The architects of the surge, Frederick Kagan and General Jack Keane, and the man whose judgment of it seems to carry the most weight with the media, Michael O'Hanlon, share a byline in today's Washington Post. The three start with the passage of the de-Baathification bill in the Iraqi Parliament:

Much remains to be done, but this is an important step toward political reconciliation -- and it further strengthens the case for America to remain committed to its crucial mission in Iraq in the months and years ahead.

And they address the role benchmarks should play in judging overall progress in Iraq, explaining of the benchmarks that were originally set out by the administration and Congress:

to the extent that benchmarks are employed, we would advocate using a longer list -- and include Baghdad's sharing of oil revenue with the provinces, the hiring of Sunni volunteers into the security forces and into the civilian arms of government, improvements in the legal and penal systems, and, over time, reform of the electoral system to weaken the role of the sectarian parties. In all but the last of these considerable progress has been made in the past year.

But on the most important matter, the timetable for drawing down U.S. troops, the three urge caution:

The strain on the U.S. military is great, and we are all concerned. But sustaining 15 brigades in Iraq for six more months or another year will not break the force. Reducing forces in Iraq too rapidly, however, even by one or two brigades, might seriously jeopardize the tenuous success we are seeing. We should not take that risk.

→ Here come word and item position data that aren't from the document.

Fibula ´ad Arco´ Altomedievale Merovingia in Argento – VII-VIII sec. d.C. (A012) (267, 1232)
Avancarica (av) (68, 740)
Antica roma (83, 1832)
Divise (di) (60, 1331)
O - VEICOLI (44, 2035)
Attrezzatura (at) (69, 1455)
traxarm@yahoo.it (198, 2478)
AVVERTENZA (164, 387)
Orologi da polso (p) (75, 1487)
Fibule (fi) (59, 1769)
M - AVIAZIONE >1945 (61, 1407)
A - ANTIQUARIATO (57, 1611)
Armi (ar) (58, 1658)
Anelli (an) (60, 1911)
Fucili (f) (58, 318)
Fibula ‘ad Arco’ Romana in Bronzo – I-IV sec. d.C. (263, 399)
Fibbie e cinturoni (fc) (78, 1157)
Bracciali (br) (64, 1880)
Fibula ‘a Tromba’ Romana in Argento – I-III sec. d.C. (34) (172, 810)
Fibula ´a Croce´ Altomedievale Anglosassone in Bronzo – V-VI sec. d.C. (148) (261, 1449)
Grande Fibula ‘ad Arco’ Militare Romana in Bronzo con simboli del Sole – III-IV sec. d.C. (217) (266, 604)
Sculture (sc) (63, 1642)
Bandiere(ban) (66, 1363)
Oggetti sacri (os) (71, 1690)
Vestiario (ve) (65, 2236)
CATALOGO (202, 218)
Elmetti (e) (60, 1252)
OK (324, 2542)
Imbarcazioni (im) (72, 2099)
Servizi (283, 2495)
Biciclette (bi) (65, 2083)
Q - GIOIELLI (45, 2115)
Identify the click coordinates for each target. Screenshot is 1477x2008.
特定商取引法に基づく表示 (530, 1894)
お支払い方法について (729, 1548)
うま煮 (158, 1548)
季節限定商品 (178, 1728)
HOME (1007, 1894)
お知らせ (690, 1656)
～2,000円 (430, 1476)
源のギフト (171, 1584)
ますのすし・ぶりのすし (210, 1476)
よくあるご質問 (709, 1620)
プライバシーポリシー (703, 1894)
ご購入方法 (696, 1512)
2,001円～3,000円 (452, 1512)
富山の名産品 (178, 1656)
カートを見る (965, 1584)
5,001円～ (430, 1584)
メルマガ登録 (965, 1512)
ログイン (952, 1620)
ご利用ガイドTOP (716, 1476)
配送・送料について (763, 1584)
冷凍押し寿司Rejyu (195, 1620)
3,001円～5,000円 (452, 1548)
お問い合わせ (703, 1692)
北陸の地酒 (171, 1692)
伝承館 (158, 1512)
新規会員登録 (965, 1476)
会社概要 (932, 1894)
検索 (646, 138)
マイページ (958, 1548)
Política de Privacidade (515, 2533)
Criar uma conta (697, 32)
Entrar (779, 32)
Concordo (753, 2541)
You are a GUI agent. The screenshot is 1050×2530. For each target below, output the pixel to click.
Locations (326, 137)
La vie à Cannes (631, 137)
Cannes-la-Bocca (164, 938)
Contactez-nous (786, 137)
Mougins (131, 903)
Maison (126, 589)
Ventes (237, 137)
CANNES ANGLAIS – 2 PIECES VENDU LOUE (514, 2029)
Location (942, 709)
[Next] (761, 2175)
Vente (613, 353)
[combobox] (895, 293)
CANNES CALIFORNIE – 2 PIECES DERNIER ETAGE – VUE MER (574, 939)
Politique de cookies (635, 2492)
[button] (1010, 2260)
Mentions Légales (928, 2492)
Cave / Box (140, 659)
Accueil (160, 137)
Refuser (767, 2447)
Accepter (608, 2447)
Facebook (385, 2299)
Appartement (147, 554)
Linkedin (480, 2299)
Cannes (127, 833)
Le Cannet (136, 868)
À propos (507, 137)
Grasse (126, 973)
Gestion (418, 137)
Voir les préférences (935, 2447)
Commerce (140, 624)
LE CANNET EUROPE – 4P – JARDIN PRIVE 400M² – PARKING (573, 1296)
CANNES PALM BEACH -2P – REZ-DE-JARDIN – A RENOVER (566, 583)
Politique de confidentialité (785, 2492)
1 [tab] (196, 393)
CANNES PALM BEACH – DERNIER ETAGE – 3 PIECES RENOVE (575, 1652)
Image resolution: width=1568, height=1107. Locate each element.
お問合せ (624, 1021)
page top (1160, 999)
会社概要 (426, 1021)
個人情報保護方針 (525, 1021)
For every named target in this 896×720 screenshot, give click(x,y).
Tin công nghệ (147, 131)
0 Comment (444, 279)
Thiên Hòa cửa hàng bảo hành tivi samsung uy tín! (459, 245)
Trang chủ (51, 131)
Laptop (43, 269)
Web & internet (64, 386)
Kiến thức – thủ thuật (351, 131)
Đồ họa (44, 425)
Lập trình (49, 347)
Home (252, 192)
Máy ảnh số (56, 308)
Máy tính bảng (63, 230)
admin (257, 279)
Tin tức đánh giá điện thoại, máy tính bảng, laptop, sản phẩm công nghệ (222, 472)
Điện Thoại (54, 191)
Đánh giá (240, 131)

This is the key point. There can be little doubt that the Air Force and Navy could, and would as a matter of course, carry much of the load were a conflict to break out in the Taiwan Strait, on the Korean Peninsula, or in the Persian Gulf. To the extent that ground forces would be needed, surely the Army and Marine Corps would be able to commit adequate resources. But to pull forces from Iraq in order to improve readiness and without regard for the impact on the security situation in that country just wouldn't make any sense. The point of maintaining readiness is to allow American forces every opportunity to secure victory in combat. To sacrifice victory in combat in order to improve readiness is a kind of backwards logic that obscures the real objective of its advocates.